No vine a fingir sonrisas.
Ni a mendigar espacios.
Ni a callarme el brillo para que otros no se sientan opacados.
Desde hace tiempo aprendí
que hay fuegos que no se apagan,
aunque alrededor sople la envidia con cara de aliado,
aunque disfrazada de acuerdo,
la traición se sienta en el aire.
Yo no nací para eso.
Traigo un mantra tatuado al alma,
me lo repito antes de que el sol me toque los párpados:
Por qué soy luz,
Llevo paz,
Tengo amor,
Y camino en libertad.
No es una promesa,
es una advertencia.
He dado lo mejor de mí incluso cuando el silencio pesaba,
cuando me dejaron solo con todo el amor aún latiendo,
cuando escribí versos para quienes nunca supieron sostener ni una palabra.
Y aún así, no me rompo.
Porque no vine a ser parte del rebaño
de los tibios,
de los que postergan,
de los que miran el fuego de otro y, por no tener uno propio,
quieren apagarlo.
Trabajo con la vida entre las manos.
Con el arte como oficio.
Con la ternura que se gana en el escenario a pesar de las heridas.
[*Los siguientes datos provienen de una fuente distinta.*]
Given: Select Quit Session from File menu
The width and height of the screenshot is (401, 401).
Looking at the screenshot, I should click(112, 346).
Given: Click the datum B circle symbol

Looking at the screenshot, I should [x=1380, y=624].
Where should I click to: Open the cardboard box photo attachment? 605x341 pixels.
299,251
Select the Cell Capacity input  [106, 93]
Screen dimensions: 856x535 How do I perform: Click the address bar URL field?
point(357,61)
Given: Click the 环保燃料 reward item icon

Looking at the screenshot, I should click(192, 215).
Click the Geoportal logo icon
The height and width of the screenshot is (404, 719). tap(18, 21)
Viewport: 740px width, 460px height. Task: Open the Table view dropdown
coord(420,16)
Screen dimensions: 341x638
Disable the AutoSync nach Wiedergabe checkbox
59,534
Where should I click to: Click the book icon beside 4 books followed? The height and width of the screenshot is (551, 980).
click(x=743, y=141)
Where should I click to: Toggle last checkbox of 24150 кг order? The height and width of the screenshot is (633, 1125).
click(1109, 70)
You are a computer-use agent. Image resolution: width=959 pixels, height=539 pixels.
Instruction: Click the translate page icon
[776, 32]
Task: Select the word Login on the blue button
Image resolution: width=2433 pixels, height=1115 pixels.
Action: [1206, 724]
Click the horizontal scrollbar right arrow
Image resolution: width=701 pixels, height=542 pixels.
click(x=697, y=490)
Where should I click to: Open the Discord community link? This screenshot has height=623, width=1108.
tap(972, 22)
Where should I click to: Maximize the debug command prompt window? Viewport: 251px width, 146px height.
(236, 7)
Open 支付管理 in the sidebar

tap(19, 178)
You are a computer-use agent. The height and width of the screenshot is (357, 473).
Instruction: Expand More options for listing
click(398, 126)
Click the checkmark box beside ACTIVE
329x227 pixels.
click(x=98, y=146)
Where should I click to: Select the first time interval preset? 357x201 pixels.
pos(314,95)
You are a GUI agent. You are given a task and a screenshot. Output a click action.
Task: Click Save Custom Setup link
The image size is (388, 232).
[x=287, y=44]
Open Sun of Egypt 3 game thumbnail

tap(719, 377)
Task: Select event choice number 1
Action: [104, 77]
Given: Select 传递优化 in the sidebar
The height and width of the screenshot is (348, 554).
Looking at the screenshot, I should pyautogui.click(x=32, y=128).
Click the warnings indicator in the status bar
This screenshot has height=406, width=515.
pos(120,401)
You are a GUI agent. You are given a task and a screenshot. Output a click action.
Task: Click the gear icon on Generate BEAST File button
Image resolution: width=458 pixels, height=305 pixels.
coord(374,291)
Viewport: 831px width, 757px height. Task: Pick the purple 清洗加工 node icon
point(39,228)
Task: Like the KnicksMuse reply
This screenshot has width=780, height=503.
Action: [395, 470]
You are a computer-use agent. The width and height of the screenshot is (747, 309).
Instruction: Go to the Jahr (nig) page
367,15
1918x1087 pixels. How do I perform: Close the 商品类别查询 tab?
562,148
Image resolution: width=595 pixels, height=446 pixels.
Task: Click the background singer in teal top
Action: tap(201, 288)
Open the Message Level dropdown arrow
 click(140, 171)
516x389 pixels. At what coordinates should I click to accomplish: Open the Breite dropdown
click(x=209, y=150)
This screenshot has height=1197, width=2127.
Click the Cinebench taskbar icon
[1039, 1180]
No temo incomodar si mi entrega revela tu pereza,
Tu mediocridad.
No me detengo por excusas que disfrazan cobardía.
Y si brillan menos al lado mío,
que aprendan a mirar el sol sin escupirlo.
Porque yo no vine a apagarte,
vine a encender todos los días lo que soy.
Hoy, desde estas montañas,
vuelvo a jurarme lealtad.
Sigo.
No porque me dejen.
Sigo porque soy.
Y eso,
aunque les moleste,
me basta.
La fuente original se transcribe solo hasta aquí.